----- DATA PROVIDED

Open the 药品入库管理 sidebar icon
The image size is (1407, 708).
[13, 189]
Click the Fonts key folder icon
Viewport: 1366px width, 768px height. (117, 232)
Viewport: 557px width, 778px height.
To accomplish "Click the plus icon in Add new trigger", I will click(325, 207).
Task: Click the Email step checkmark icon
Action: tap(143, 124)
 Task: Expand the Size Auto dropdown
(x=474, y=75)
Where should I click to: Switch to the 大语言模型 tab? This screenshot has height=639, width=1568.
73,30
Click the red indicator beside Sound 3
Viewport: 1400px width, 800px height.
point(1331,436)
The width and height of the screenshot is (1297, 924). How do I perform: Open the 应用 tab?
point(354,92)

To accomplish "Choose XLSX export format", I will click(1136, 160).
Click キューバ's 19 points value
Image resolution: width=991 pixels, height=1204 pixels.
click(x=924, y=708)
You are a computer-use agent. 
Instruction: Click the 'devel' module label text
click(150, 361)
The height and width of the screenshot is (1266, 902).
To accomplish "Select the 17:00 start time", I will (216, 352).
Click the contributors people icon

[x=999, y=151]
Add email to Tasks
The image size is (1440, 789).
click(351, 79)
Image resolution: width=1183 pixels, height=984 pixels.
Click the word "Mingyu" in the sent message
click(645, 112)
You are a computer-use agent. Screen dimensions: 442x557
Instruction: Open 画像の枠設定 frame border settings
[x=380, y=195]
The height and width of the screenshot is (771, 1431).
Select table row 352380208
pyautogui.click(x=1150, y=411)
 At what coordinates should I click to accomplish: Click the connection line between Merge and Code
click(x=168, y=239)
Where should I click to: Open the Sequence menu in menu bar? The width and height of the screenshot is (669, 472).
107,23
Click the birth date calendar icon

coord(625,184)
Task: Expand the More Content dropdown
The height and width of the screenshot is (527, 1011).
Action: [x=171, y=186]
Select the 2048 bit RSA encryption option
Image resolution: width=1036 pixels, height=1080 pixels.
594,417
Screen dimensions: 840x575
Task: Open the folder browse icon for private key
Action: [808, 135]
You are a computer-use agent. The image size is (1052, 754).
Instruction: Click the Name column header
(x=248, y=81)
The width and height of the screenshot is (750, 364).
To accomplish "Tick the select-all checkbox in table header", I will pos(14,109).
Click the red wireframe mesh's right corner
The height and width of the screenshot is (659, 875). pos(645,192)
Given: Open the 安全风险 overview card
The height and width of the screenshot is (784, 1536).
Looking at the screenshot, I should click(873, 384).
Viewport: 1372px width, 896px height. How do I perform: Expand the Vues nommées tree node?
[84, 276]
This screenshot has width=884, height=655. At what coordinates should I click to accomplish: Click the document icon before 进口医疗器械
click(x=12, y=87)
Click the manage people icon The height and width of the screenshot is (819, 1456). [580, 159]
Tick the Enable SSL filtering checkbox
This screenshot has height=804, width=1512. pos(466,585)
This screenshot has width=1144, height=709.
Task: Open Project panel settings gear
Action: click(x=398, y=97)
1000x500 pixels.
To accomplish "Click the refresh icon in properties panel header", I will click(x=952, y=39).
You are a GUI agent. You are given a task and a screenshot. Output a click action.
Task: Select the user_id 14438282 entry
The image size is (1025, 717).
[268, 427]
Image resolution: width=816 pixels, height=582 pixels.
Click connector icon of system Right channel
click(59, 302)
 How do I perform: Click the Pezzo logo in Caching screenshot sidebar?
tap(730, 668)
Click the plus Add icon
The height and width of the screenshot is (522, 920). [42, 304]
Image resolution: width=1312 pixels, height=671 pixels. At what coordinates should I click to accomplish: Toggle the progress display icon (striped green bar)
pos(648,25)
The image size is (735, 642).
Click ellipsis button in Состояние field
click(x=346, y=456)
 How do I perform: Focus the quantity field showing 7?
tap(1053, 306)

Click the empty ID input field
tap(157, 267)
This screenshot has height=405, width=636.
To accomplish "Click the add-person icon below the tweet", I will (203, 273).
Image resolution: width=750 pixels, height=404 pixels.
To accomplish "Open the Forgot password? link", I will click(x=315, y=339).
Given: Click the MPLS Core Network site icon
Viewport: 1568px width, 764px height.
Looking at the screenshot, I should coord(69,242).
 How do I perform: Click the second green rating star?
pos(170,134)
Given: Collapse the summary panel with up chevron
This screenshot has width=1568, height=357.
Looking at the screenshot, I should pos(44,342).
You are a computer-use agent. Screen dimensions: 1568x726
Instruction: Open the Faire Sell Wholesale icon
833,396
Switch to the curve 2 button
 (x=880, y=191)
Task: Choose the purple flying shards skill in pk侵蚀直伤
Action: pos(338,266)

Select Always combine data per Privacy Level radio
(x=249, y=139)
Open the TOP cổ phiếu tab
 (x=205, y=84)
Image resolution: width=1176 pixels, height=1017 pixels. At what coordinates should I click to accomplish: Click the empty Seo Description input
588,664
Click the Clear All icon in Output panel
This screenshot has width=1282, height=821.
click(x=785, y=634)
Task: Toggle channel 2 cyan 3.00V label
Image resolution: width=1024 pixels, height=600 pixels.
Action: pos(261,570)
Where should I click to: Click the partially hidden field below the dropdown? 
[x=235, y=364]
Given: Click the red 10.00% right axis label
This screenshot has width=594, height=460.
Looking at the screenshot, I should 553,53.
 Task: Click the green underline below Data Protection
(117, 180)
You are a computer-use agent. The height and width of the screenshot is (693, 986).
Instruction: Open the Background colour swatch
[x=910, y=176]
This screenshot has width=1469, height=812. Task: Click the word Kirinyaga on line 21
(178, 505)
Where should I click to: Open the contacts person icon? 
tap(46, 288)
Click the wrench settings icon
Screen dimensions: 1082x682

----------

- **DIRECTIONS FOR THIS TASK**
As the exercise requires, copy out the data shown above word for word.

- **RESPONSE TO THIS EXERCISE**
Open the 药品入库管理 sidebar icon
The image size is (1407, 708).
[13, 189]
Click the Fonts key folder icon
Viewport: 1366px width, 768px height. (117, 232)
Viewport: 557px width, 778px height.
To accomplish "Click the plus icon in Add new trigger", I will click(325, 207).
Task: Click the Email step checkmark icon
Action: tap(143, 124)
 Task: Expand the Size Auto dropdown
(x=474, y=75)
Where should I click to: Switch to the 大语言模型 tab? This screenshot has height=639, width=1568.
73,30
Click the red indicator beside Sound 3
Viewport: 1400px width, 800px height.
point(1331,436)
The width and height of the screenshot is (1297, 924). How do I perform: Open the 应用 tab?
point(354,92)

To accomplish "Choose XLSX export format", I will click(1136, 160).
Click キューバ's 19 points value
Image resolution: width=991 pixels, height=1204 pixels.
click(x=924, y=708)
You are a computer-use agent. 
Instruction: Click the 'devel' module label text
click(150, 361)
The height and width of the screenshot is (1266, 902).
To accomplish "Select the 17:00 start time", I will (216, 352).
Click the contributors people icon

[x=999, y=151]
Add email to Tasks
The image size is (1440, 789).
click(351, 79)
Image resolution: width=1183 pixels, height=984 pixels.
Click the word "Mingyu" in the sent message
click(645, 112)
You are a computer-use agent. Screen dimensions: 442x557
Instruction: Open 画像の枠設定 frame border settings
[x=380, y=195]
The height and width of the screenshot is (771, 1431).
Select table row 352380208
pyautogui.click(x=1150, y=411)
 At what coordinates should I click to accomplish: Click the connection line between Merge and Code
click(x=168, y=239)
Where should I click to: Open the Sequence menu in menu bar? The width and height of the screenshot is (669, 472).
107,23
Click the birth date calendar icon

coord(625,184)
Task: Expand the More Content dropdown
The height and width of the screenshot is (527, 1011).
Action: [x=171, y=186]
Select the 2048 bit RSA encryption option
Image resolution: width=1036 pixels, height=1080 pixels.
594,417
Screen dimensions: 840x575
Task: Open the folder browse icon for private key
Action: [808, 135]
You are a computer-use agent. The image size is (1052, 754).
Instruction: Click the Name column header
(x=248, y=81)
The width and height of the screenshot is (750, 364).
To accomplish "Tick the select-all checkbox in table header", I will pos(14,109).
Click the red wireframe mesh's right corner
The height and width of the screenshot is (659, 875). pos(645,192)
Given: Open the 安全风险 overview card
The height and width of the screenshot is (784, 1536).
Looking at the screenshot, I should click(873, 384).
Viewport: 1372px width, 896px height. How do I perform: Expand the Vues nommées tree node?
[84, 276]
This screenshot has width=884, height=655. At what coordinates should I click to accomplish: Click the document icon before 进口医疗器械
click(x=12, y=87)
Click the manage people icon The height and width of the screenshot is (819, 1456). [580, 159]
Tick the Enable SSL filtering checkbox
This screenshot has height=804, width=1512. pos(466,585)
This screenshot has width=1144, height=709.
Task: Open Project panel settings gear
Action: click(x=398, y=97)
1000x500 pixels.
To accomplish "Click the refresh icon in properties panel header", I will click(x=952, y=39).
You are a GUI agent. You are given a task and a screenshot. Output a click action.
Task: Select the user_id 14438282 entry
The image size is (1025, 717).
[268, 427]
Image resolution: width=816 pixels, height=582 pixels.
Click connector icon of system Right channel
click(59, 302)
 How do I perform: Click the Pezzo logo in Caching screenshot sidebar?
tap(730, 668)
Click the plus Add icon
The height and width of the screenshot is (522, 920). [42, 304]
Image resolution: width=1312 pixels, height=671 pixels. At what coordinates should I click to accomplish: Toggle the progress display icon (striped green bar)
pos(648,25)
The image size is (735, 642).
Click ellipsis button in Состояние field
click(x=346, y=456)
 How do I perform: Focus the quantity field showing 7?
tap(1053, 306)

Click the empty ID input field
tap(157, 267)
This screenshot has height=405, width=636.
To accomplish "Click the add-person icon below the tweet", I will (203, 273).
Image resolution: width=750 pixels, height=404 pixels.
To accomplish "Open the Forgot password? link", I will click(x=315, y=339).
Given: Click the MPLS Core Network site icon
Viewport: 1568px width, 764px height.
Looking at the screenshot, I should coord(69,242).
 How do I perform: Click the second green rating star?
pos(170,134)
Given: Collapse the summary panel with up chevron
This screenshot has width=1568, height=357.
Looking at the screenshot, I should pos(44,342).
You are a computer-use agent. Screen dimensions: 1568x726
Instruction: Open the Faire Sell Wholesale icon
833,396
Switch to the curve 2 button
 (x=880, y=191)
Task: Choose the purple flying shards skill in pk侵蚀直伤
Action: pos(338,266)

Select Always combine data per Privacy Level radio
(x=249, y=139)
Open the TOP cổ phiếu tab
 (x=205, y=84)
Image resolution: width=1176 pixels, height=1017 pixels. At what coordinates should I click to accomplish: Click the empty Seo Description input
588,664
Click the Clear All icon in Output panel
This screenshot has width=1282, height=821.
click(x=785, y=634)
Task: Toggle channel 2 cyan 3.00V label
Image resolution: width=1024 pixels, height=600 pixels.
Action: pos(261,570)
Where should I click to: Click the partially hidden field below the dropdown? 
[x=235, y=364]
Given: Click the red 10.00% right axis label
This screenshot has width=594, height=460.
Looking at the screenshot, I should 553,53.
 Task: Click the green underline below Data Protection
(117, 180)
You are a computer-use agent. The height and width of the screenshot is (693, 986).
Instruction: Open the Background colour swatch
[x=910, y=176]
This screenshot has width=1469, height=812. Task: Click the word Kirinyaga on line 21
(178, 505)
Where should I click to: Open the contacts person icon? 
tap(46, 288)
Click the wrench settings icon
Screen dimensions: 1082x682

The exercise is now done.